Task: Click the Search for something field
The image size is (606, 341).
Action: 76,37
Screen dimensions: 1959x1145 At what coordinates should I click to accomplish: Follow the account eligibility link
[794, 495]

◇ ◇ ◇

Work required: Copy the records exactly.

Result of this exercise:
Task: Click the Search for something field
The image size is (606, 341).
Action: 76,37
Screen dimensions: 1959x1145 At what coordinates should I click to accomplish: Follow the account eligibility link
[794, 495]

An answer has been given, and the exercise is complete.